Çok önceden garibin evine gidilir,
Hazırlıklar yapılır,
Kameralar her açıdan çekecek şekilde yerleştirilir.
Ondan sonra açılsın yer sofraları genel başkanlarınız geliyor,
Belediye başkanlarınız geliyor.
Göstermelik görüntüler,
Göstermelik pozlar,
Göstermelik gülücükler had safhada o gün.
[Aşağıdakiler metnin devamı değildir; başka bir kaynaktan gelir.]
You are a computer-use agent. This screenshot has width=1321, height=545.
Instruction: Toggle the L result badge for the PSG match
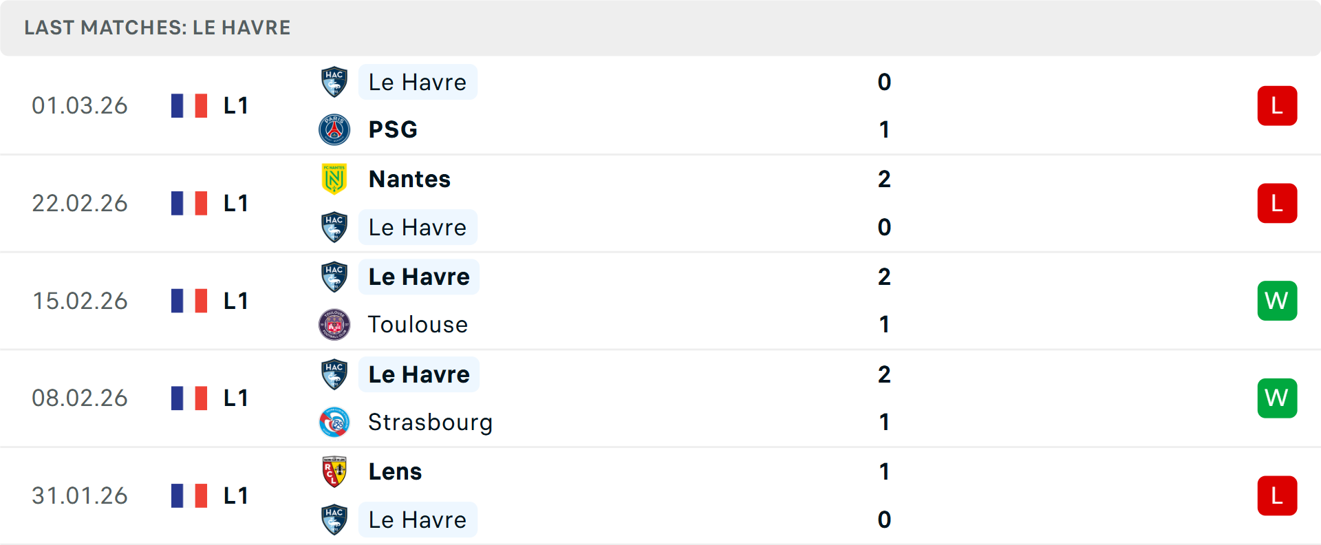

Hiçbir Allah’ın kulu da nasıl geçiniyorsunuz diye sormaz fakir Ahmet’e,
Elektriğinizi, suyunuzu nasıl ödüyorsunuz diye sormaz yoksul Ayşe teyzeye,
Gerekte duymaz.
Alın şu ufak meblağı bir aylık ihtiyacınızı görün demez garip Mehmet emmiye,
Yerler içerler ve giderler.
Oysaki evine misafir oldukları o fakir Ahmet abi, yoksul Ayşe teyze, garip Mehmet emmi
Bir gün sonra evine misafir ettiği siyasi şovmenlerle görüşeceğim dese mümkün değil görüşemez, görüştürmezler.
Şov bitmiş kameralar kapanmıştır.
Seçmene şirinlik görevi yerine getirilmiştir.
Halkla içiçe haltan birisi mesajları verilmiştir görev tamamlanmıştır bir sonra ki seneye kadar fakir Ahmet’in, yoksul Ayşe’nin, garip Mehmet’in işi bitmiştir.
İşte bizim siyasi ahlakımız bundan ibarettir. İnsana değer vermemiz bundan ibarettir.
***
Gün geçmiyor ki bir şeye zam gelmesin, anladık insanları açlığa mahkûm ettiniz.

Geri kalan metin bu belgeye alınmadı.